The use of probiotics was in one case suggested as the source of infection, although W. confusa was not isolated from the supplement [13]. Some species previously described as probiotic bacteria (such as Lactobacillus spp. or Leuconostoc spp.) are increasingly recognized as opportunistic pathogens, particularly in patients presenting with diabetes, cancer or prolonged antibiotic treatment [11]. In patients with intestinal malignancies, reduced integrity of the intestinal epithelial barrier may cause leakage of gut bacteria to the bloodstream and result in invasive infection.

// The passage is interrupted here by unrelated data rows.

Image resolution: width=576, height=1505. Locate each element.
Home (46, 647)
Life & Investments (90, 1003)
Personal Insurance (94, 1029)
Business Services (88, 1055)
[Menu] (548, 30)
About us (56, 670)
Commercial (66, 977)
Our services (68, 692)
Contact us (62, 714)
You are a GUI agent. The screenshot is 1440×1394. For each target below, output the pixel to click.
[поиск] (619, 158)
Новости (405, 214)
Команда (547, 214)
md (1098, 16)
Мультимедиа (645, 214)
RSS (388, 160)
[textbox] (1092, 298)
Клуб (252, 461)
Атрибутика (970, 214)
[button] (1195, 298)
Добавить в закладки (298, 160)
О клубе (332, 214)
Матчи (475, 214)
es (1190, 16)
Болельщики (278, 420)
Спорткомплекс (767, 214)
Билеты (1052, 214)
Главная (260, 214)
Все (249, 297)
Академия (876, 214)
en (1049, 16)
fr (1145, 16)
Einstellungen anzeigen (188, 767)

In conclusion, we describe the 21st case of bacteremia caused by a polymicrobial infection involving W. confusa in a patient with Crohn’s disease and short bowel syndrome first treated with meropenem and the relapse successfully treated with clindamycin. The isolate was cultured from the blood and identified by MALDI-TOF MS. Furthermore, a review on treatment efficiency for bacteremia with W. confusa was conducted revealing the use of daptomycin, amoxicillin-clavulanate, or piperacillin/tazobactam as the most recommendable treatment options.
Funding information
This work received no specific grant from any funding agency.
Conflicts of interest
The authors have no conflicts of interest related to this manuscript.
Ethical statement
Written informed consent for publication of the clinical details was obtained from the parent of the patient. A copy of the consent form is available for review by the Editor of this journal. Health and safety: All mandatory laboratory health and safety procedures have been complied with while conducting any experimental work reported in this paper.
Footnotes
Abbreviations: CVC, Central venous catheter; MALDI-TOF MS, Matrix-assisted laser desorption ionization time-of-flight mass spectrometry; PCR, Polymerase Chain Reaction; 16S rRNA, 16S ribosomal RNA.